# WHAT YOU HAVE TO DO
For each line below that contains the word "screenshot", make a copy.

DATA EXTRACT Block Start

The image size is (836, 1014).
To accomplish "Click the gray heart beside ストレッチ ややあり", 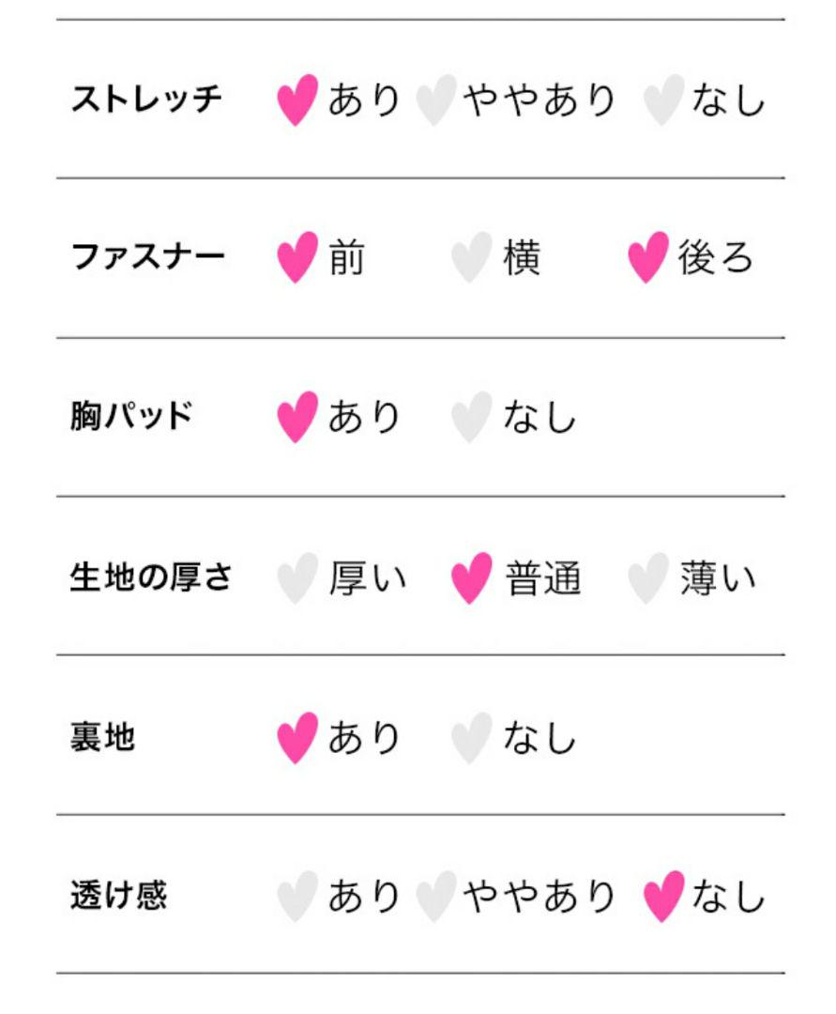I will point(436,100).
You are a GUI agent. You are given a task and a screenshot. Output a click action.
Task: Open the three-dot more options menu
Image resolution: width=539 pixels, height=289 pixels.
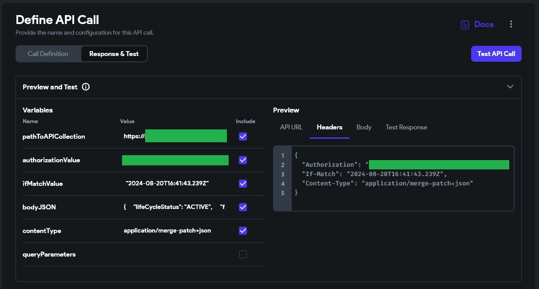[511, 24]
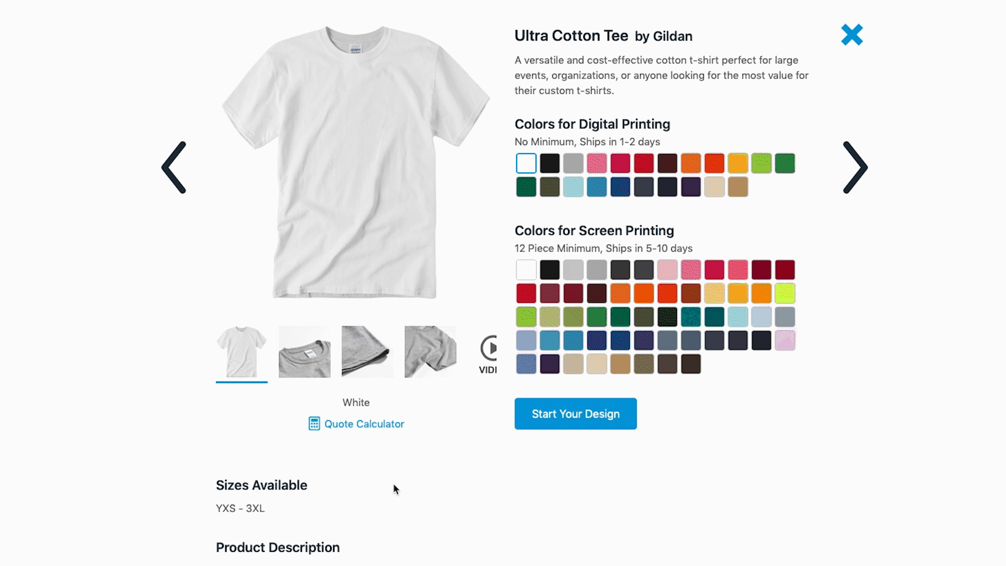
Task: Click the collar detail shirt thumbnail
Action: coord(304,351)
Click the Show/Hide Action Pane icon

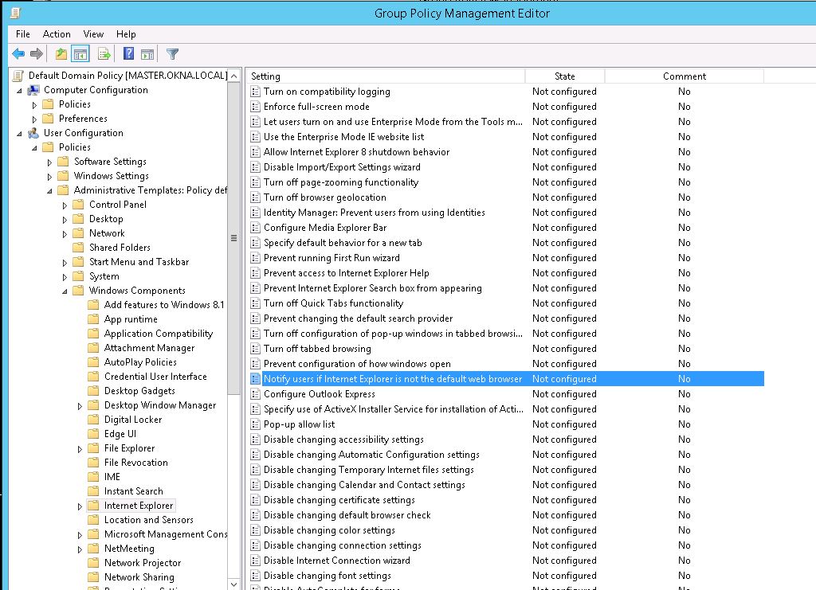point(148,53)
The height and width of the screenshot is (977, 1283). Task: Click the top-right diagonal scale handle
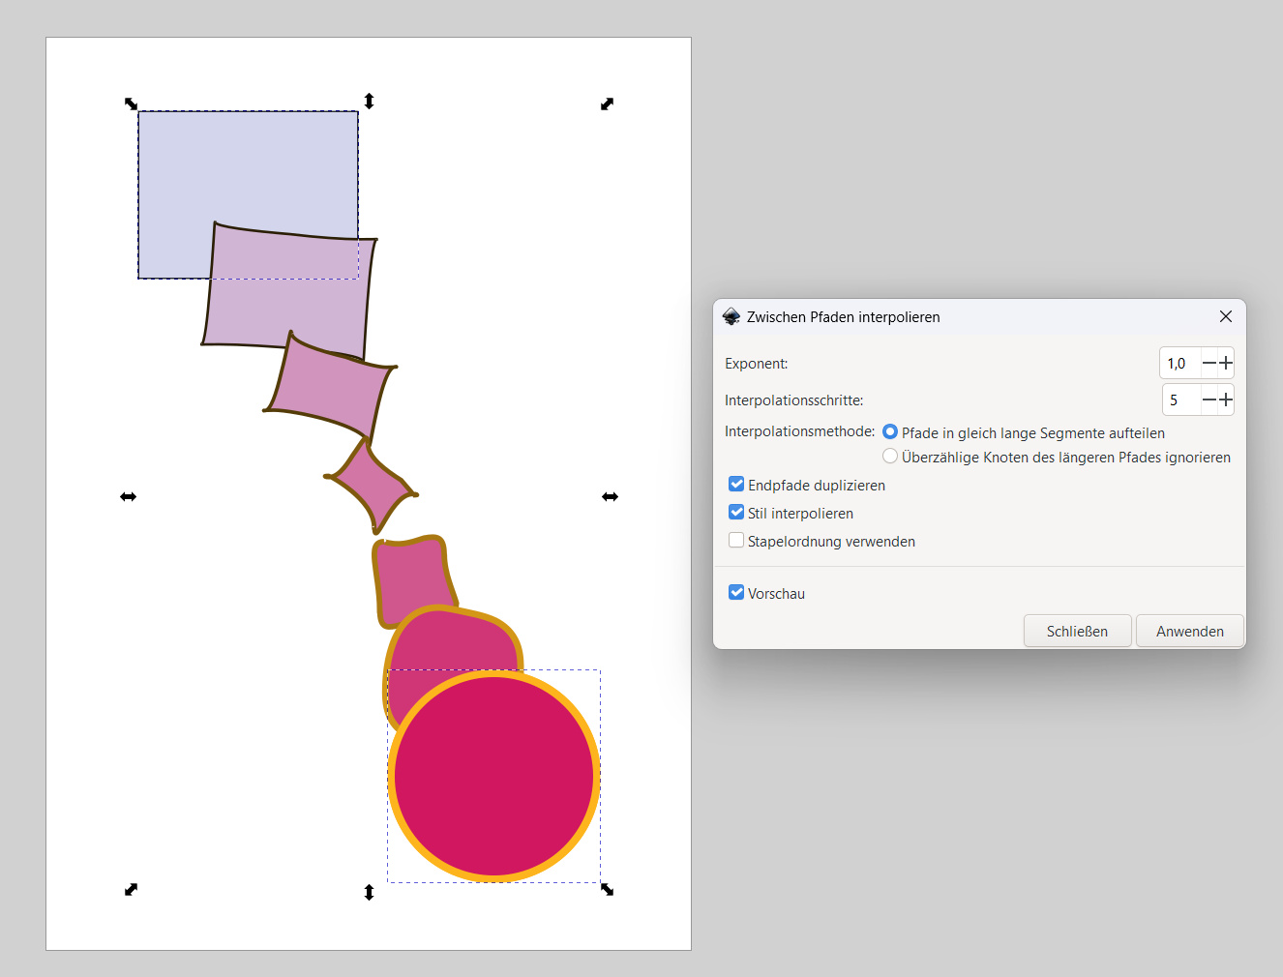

DATA EXTRACT Block End

# RESPONSE BELOW
You are a GUI agent. You are given a task and a screenshot. Output a click action.
The height and width of the screenshot is (977, 1283). Task: Click the top-right diagonal scale handle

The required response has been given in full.